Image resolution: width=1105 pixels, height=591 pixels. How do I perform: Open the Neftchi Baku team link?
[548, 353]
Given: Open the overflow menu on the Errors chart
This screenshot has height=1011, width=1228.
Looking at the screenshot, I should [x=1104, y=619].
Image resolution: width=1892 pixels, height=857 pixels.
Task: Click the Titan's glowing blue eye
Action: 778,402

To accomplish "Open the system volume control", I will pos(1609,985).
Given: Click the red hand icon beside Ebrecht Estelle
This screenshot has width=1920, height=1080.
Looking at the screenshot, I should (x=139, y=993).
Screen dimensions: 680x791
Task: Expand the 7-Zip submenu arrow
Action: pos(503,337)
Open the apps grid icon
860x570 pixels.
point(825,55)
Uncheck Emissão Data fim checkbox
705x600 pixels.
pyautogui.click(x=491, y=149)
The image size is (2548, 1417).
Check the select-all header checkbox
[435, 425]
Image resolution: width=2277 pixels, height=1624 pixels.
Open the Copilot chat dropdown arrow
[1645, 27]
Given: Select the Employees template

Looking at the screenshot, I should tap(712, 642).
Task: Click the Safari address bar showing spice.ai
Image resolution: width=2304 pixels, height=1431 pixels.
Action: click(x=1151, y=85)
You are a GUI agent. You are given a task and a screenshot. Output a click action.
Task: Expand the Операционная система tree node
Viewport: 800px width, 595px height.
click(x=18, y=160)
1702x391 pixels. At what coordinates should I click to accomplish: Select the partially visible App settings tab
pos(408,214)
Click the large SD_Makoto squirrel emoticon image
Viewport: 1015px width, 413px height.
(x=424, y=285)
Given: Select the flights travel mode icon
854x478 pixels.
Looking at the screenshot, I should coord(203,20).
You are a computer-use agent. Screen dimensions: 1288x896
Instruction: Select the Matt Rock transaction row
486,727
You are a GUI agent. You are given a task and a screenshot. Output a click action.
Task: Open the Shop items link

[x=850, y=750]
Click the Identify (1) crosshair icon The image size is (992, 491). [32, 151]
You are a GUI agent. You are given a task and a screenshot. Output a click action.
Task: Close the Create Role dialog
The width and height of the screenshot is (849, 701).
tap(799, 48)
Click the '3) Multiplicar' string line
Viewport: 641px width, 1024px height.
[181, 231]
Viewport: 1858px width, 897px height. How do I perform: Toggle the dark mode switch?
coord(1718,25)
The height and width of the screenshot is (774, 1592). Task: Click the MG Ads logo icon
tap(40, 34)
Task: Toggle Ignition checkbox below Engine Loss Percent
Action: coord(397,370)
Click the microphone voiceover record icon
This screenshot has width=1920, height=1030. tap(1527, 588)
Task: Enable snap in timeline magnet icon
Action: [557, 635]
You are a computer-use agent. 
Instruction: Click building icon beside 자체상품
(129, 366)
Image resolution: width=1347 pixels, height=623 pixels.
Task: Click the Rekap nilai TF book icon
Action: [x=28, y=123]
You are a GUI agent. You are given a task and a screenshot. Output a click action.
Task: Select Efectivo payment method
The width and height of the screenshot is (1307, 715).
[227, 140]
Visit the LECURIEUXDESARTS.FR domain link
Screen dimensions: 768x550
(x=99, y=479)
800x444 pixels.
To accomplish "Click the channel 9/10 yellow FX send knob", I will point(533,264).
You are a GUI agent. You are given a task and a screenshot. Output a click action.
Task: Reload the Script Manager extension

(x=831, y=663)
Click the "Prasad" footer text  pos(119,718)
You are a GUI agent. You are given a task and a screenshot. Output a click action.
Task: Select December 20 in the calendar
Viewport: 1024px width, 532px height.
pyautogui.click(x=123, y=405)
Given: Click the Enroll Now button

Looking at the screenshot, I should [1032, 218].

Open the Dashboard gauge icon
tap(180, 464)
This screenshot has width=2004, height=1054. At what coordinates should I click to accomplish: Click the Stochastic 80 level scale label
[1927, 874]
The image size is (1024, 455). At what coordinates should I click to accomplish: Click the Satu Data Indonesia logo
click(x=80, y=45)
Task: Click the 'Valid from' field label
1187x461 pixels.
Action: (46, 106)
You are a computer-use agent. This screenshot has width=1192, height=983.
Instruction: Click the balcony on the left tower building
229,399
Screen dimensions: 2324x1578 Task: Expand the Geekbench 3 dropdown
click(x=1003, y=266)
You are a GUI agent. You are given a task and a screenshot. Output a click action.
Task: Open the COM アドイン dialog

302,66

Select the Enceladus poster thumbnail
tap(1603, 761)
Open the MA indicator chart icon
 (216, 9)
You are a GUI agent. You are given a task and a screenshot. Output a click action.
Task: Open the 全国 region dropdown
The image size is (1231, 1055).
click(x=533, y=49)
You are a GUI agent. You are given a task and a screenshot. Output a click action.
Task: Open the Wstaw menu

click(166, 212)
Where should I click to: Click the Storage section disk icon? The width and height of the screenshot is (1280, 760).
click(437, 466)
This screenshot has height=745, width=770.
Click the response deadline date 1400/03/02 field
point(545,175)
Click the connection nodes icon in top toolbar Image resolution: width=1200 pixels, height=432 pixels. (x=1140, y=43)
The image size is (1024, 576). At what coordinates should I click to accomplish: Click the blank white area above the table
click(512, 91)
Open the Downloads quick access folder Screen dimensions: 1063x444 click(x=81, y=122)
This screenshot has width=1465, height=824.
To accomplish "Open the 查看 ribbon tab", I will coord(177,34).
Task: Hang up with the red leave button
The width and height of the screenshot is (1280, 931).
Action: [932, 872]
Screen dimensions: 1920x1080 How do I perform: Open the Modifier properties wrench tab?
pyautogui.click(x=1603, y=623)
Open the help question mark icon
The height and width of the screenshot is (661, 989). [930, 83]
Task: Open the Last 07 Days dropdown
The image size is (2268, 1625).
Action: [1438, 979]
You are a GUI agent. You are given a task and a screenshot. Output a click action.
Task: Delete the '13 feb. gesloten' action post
== == ==
• [Exercise directions]: Please express every line of the records above as a Markdown table with the columns Row and Line, numbering the rows and leaving out blank lines.

• [Written answer]:
| Row | Line |
|---|---|
| 1 | Image resolution: width=1105 pixels, height=591 pixels. How do I perform: Open the Neftchi Baku team link? |
| 2 | [548, 353] |
| 3 | Given: Open the overflow menu on the Errors chart |
| 4 | This screenshot has height=1011, width=1228. |
| 5 | Looking at the screenshot, I should [x=1104, y=619]. |
| 6 | Image resolution: width=1892 pixels, height=857 pixels. |
| 7 | Task: Click the Titan's glowing blue eye |
| 8 | Action: 778,402 |
| 9 | To accomplish "Open the system volume control", I will pos(1609,985). |
| 10 | Given: Click the red hand icon beside Ebrecht Estelle |
| 11 | This screenshot has width=1920, height=1080. |
| 12 | Looking at the screenshot, I should (x=139, y=993). |
| 13 | Screen dimensions: 680x791 |
| 14 | Task: Expand the 7-Zip submenu arrow |
| 15 | Action: pos(503,337) |
| 16 | Open the apps grid icon |
| 17 | 860x570 pixels. |
| 18 | point(825,55) |
| 19 | Uncheck Emissão Data fim checkbox |
| 20 | 705x600 pixels. |
| 21 | pyautogui.click(x=491, y=149) |
| 22 | The image size is (2548, 1417). |
| 23 | Check the select-all header checkbox |
| 24 | [435, 425] |
| 25 | Image resolution: width=2277 pixels, height=1624 pixels. |
| 26 | Open the Copilot chat dropdown arrow |
| 27 | [1645, 27] |
| 28 | Given: Select the Employees template |
| 29 | Looking at the screenshot, I should tap(712, 642). |
| 30 | Task: Click the Safari address bar showing spice.ai |
| 31 | Image resolution: width=2304 pixels, height=1431 pixels. |
| 32 | Action: click(x=1151, y=85) |
| 33 | You are a GUI agent. You are given a task and a screenshot. Output a click action. |
| 34 | Task: Expand the Операционная система tree node |
| 35 | Viewport: 800px width, 595px height. |
| 36 | click(x=18, y=160) |
| 37 | 1702x391 pixels. At what coordinates should I click to accomplish: Select the partially visible App settings tab |
| 38 | pos(408,214) |
| 39 | Click the large SD_Makoto squirrel emoticon image |
| 40 | Viewport: 1015px width, 413px height. |
| 41 | (x=424, y=285) |
| 42 | Given: Select the flights travel mode icon |
| 43 | 854x478 pixels. |
| 44 | Looking at the screenshot, I should coord(203,20). |
| 45 | You are a computer-use agent. Screen dimensions: 1288x896 |
| 46 | Instruction: Select the Matt Rock transaction row |
| 47 | 486,727 |
| 48 | You are a GUI agent. You are given a task and a screenshot. Output a click action. |
| 49 | Task: Open the Shop items link |
| 50 | [x=850, y=750] |
| 51 | Click the Identify (1) crosshair icon The image size is (992, 491). [32, 151] |
| 52 | You are a GUI agent. You are given a task and a screenshot. Output a click action. |
| 53 | Task: Close the Create Role dialog |
| 54 | The width and height of the screenshot is (849, 701). |
| 55 | tap(799, 48) |
| 56 | Click the '3) Multiplicar' string line |
| 57 | Viewport: 641px width, 1024px height. |
| 58 | [181, 231] |
| 59 | Viewport: 1858px width, 897px height. How do I perform: Toggle the dark mode switch? |
| 60 | coord(1718,25) |
| 61 | The height and width of the screenshot is (774, 1592). Task: Click the MG Ads logo icon |
| 62 | tap(40, 34) |
| 63 | Task: Toggle Ignition checkbox below Engine Loss Percent |
| 64 | Action: coord(397,370) |
| 65 | Click the microphone voiceover record icon |
| 66 | This screenshot has width=1920, height=1030. tap(1527, 588) |
| 67 | Task: Enable snap in timeline magnet icon |
| 68 | Action: [557, 635] |
| 69 | You are a computer-use agent.  |
| 70 | Instruction: Click building icon beside 자체상품 |
| 71 | (129, 366) |
| 72 | Image resolution: width=1347 pixels, height=623 pixels. |
| 73 | Task: Click the Rekap nilai TF book icon |
| 74 | Action: [x=28, y=123] |
| 75 | You are a GUI agent. You are given a task and a screenshot. Output a click action. |
| 76 | Task: Select Efectivo payment method |
| 77 | The width and height of the screenshot is (1307, 715). |
| 78 | [227, 140] |
| 79 | Visit the LECURIEUXDESARTS.FR domain link |
| 80 | Screen dimensions: 768x550 |
| 81 | (x=99, y=479) |
| 82 | 800x444 pixels. |
| 83 | To accomplish "Click the channel 9/10 yellow FX send knob", I will point(533,264). |
| 84 | You are a GUI agent. You are given a task and a screenshot. Output a click action. |
| 85 | Task: Reload the Script Manager extension |
| 86 | (x=831, y=663) |
| 87 | Click the "Prasad" footer text  pos(119,718) |
| 88 | You are a GUI agent. You are given a task and a screenshot. Output a click action. |
| 89 | Task: Select December 20 in the calendar |
| 90 | Viewport: 1024px width, 532px height. |
| 91 | pyautogui.click(x=123, y=405) |
| 92 | Given: Click the Enroll Now button |
| 93 | Looking at the screenshot, I should [1032, 218]. |
| 94 | Open the Dashboard gauge icon |
| 95 | tap(180, 464) |
| 96 | This screenshot has width=2004, height=1054. At what coordinates should I click to accomplish: Click the Stochastic 80 level scale label |
| 97 | [1927, 874] |
| 98 | The image size is (1024, 455). At what coordinates should I click to accomplish: Click the Satu Data Indonesia logo |
| 99 | click(x=80, y=45) |
| 100 | Task: Click the 'Valid from' field label |
| 101 | 1187x461 pixels. |
| 102 | Action: (46, 106) |
| 103 | You are a computer-use agent. This screenshot has width=1192, height=983. |
| 104 | Instruction: Click the balcony on the left tower building |
| 105 | 229,399 |
| 106 | Screen dimensions: 2324x1578 Task: Expand the Geekbench 3 dropdown |
| 107 | click(x=1003, y=266) |
| 108 | You are a GUI agent. You are given a task and a screenshot. Output a click action. |
| 109 | Task: Open the COM アドイン dialog |
| 110 | 302,66 |
| 111 | Select the Enceladus poster thumbnail |
| 112 | tap(1603, 761) |
| 113 | Open the MA indicator chart icon |
| 114 |  (216, 9) |
| 115 | You are a GUI agent. You are given a task and a screenshot. Output a click action. |
| 116 | Task: Open the 全国 region dropdown |
| 117 | The image size is (1231, 1055). |
| 118 | click(x=533, y=49) |
| 119 | You are a GUI agent. You are given a task and a screenshot. Output a click action. |
| 120 | Task: Open the Wstaw menu |
| 121 | click(166, 212) |
| 122 | Where should I click to: Click the Storage section disk icon? The width and height of the screenshot is (1280, 760). |
| 123 | click(437, 466) |
| 124 | This screenshot has height=745, width=770. |
| 125 | Click the response deadline date 1400/03/02 field |
| 126 | point(545,175) |
| 127 | Click the connection nodes icon in top toolbar Image resolution: width=1200 pixels, height=432 pixels. (x=1140, y=43) |
| 128 | The image size is (1024, 576). At what coordinates should I click to accomplish: Click the blank white area above the table |
| 129 | click(512, 91) |
| 130 | Open the Downloads quick access folder Screen dimensions: 1063x444 click(x=81, y=122) |
| 131 | This screenshot has width=1465, height=824. |
| 132 | To accomplish "Open the 查看 ribbon tab", I will coord(177,34). |
| 133 | Task: Hang up with the red leave button |
| 134 | The width and height of the screenshot is (1280, 931). |
| 135 | Action: [932, 872] |
| 136 | Screen dimensions: 1920x1080 How do I perform: Open the Modifier properties wrench tab? |
| 137 | pyautogui.click(x=1603, y=623) |
| 138 | Open the help question mark icon |
| 139 | The height and width of the screenshot is (661, 989). [930, 83] |
| 140 | Task: Open the Last 07 Days dropdown |
| 141 | The image size is (2268, 1625). |
| 142 | Action: [1438, 979] |
| 143 | You are a GUI agent. You are given a task and a screenshot. Output a click action. |
| 144 | Task: Delete the '13 feb. gesloten' action post |